For a decade there has been a New Naturalists Collectors' Club, begun by an amiable Jersey bookseller, Bob Burrow, and continued after Bob's death by a wildlife artist from Hampshire, Tim Bernhard. Yesterday Tim organised the club's first annual meeting and symposium at the Nature in Art museum at Twigworth in Gloucestershire, and having been a member almost from the outset I was disappointed to a degree when I couldn't get there, not least as there were 20 "New Nats" authors present, as well as the panjandrum from HarperCollins (as it now is) who shrewdly presides over the continuing series, Myles Archibald.

What I most missed was the launch of the latest volume, Art of the New Naturalists, about the marvellous dust-wrappers, which are a key part of the books' attraction.

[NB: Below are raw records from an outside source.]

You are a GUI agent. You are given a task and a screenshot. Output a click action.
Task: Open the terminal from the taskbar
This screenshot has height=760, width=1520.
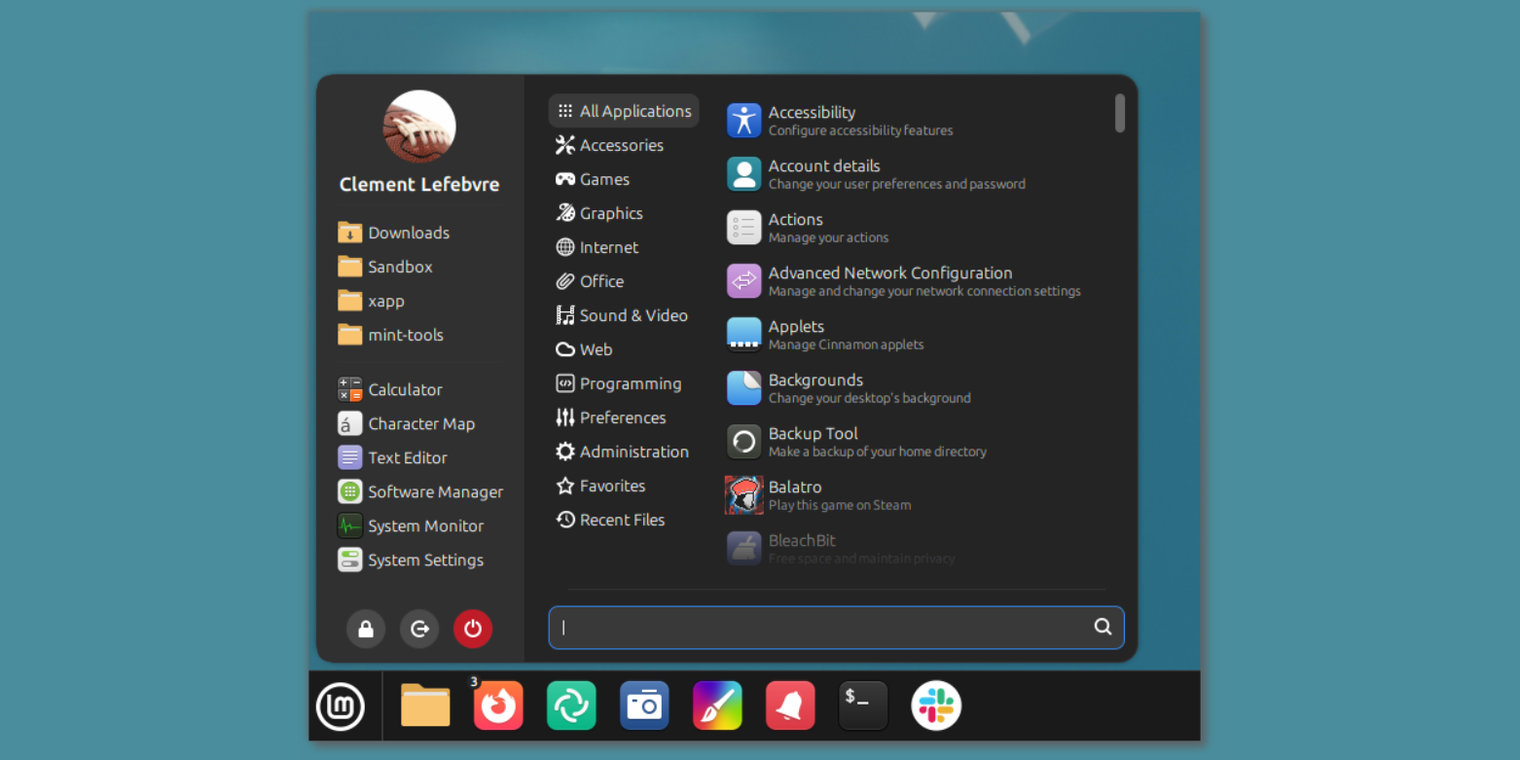click(862, 705)
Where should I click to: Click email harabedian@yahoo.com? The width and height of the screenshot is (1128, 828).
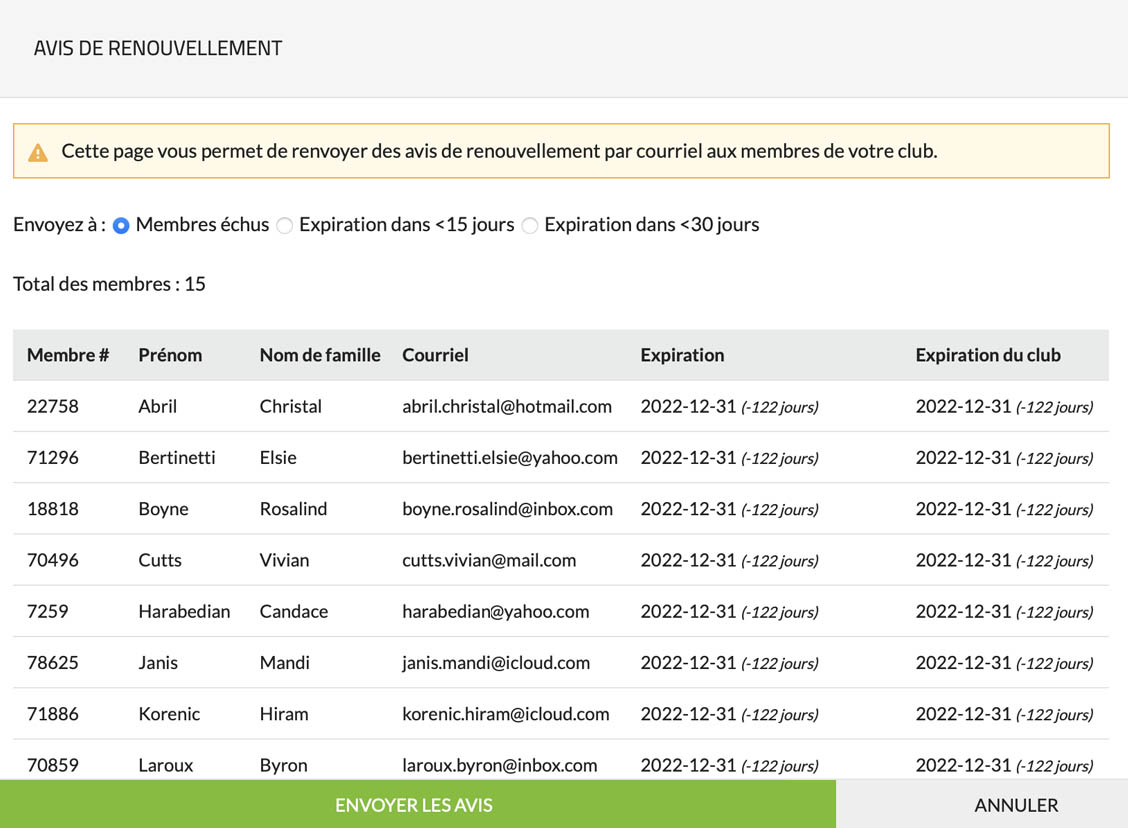[x=496, y=612]
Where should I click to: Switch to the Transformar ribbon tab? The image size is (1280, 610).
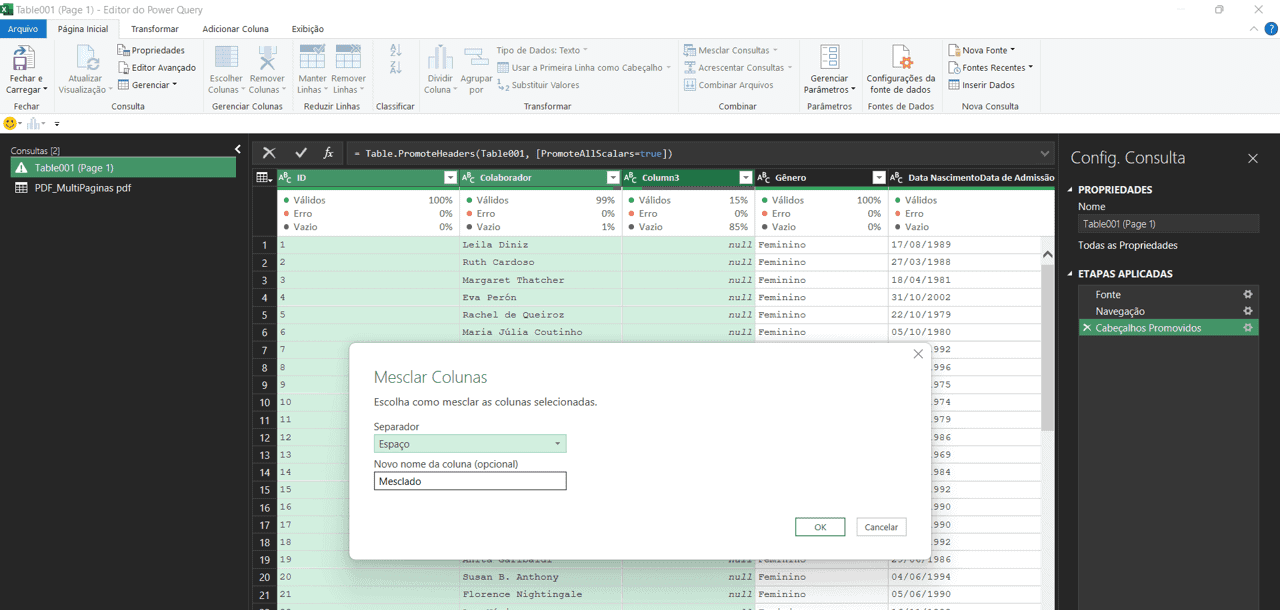pyautogui.click(x=153, y=28)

They are bold, highly stylised modernist designs produced for the first 40 years by a husband-and-wife team of lithographers, Clifford and Rosemary Ellis (the 1950 cover of Mountains and Moorlands – it features an emperor moth – is one of theirs), and carried on since 1985, very much in the same tradition, by another terrific artist who works in linocuts, Robert Gillmor (his jacket for Wildfowl, left, published this year).

The new book is a detailed history of the artwork and has been written by Peter Marren, the acknowledged expert on the series, with Robert Gillmor himself. They were both there yesterday. I was stuck in the office. Never mind.

Dragonflies' price soars

I began collecting New Nats before the craze really took off, when it was still just about possible to go into the Cathedral Bookshop in Loamchester and find a copy of Dragonflies for 20 quid and offer the poor widder woman behind the counter 15. Those days are long gone (and Dragonflies will now cost you £400).